**Required action**
Return exactly the span of lines in the following data that opens with the line containing "At what coordinates should I click to accomplish: Select" and closes with the line containing "Open reviewer Thera's". Include nothing else.

**Material for this exercise**
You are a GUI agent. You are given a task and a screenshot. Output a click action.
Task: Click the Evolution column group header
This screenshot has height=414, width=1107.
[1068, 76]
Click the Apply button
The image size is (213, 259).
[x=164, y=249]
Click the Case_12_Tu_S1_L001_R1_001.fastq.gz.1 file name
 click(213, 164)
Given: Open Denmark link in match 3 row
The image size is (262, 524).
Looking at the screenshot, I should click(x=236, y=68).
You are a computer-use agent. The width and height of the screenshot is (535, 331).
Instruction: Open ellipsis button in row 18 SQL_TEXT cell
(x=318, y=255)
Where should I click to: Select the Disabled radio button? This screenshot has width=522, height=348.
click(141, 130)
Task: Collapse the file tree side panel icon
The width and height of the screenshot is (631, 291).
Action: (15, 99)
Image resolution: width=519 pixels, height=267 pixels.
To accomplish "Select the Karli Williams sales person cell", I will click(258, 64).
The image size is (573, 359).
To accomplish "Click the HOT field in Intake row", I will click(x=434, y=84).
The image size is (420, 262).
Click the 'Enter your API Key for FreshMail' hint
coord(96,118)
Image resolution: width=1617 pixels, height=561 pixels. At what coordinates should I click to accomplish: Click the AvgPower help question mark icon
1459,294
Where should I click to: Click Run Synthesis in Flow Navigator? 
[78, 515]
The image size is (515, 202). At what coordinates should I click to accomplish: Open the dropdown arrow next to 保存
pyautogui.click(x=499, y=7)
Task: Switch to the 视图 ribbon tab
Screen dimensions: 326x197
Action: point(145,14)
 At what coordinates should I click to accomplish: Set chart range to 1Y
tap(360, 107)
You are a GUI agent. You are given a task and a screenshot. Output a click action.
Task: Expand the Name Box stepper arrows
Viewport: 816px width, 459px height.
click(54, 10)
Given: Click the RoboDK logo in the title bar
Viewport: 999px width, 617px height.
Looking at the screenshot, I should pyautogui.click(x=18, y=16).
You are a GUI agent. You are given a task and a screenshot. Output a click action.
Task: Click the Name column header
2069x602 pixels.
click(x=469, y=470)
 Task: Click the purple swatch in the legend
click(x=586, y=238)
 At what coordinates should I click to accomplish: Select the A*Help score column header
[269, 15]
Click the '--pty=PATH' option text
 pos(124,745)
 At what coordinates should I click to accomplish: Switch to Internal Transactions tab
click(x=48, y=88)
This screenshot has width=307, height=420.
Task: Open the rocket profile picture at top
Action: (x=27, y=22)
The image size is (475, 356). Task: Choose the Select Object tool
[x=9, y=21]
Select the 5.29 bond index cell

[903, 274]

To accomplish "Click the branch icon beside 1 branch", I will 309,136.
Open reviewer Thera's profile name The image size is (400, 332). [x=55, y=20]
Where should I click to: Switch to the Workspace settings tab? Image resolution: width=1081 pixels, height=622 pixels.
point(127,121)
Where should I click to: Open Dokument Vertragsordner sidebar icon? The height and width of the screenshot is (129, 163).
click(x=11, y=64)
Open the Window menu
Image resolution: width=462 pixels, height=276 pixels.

**Reply to the exercise**
 At what coordinates should I click to accomplish: Select the A*Help score column header
[269, 15]
Click the '--pty=PATH' option text
 pos(124,745)
 At what coordinates should I click to accomplish: Switch to Internal Transactions tab
click(x=48, y=88)
This screenshot has width=307, height=420.
Task: Open the rocket profile picture at top
Action: (x=27, y=22)
The image size is (475, 356). Task: Choose the Select Object tool
[x=9, y=21]
Select the 5.29 bond index cell

[903, 274]

To accomplish "Click the branch icon beside 1 branch", I will 309,136.
Open reviewer Thera's profile name The image size is (400, 332). [x=55, y=20]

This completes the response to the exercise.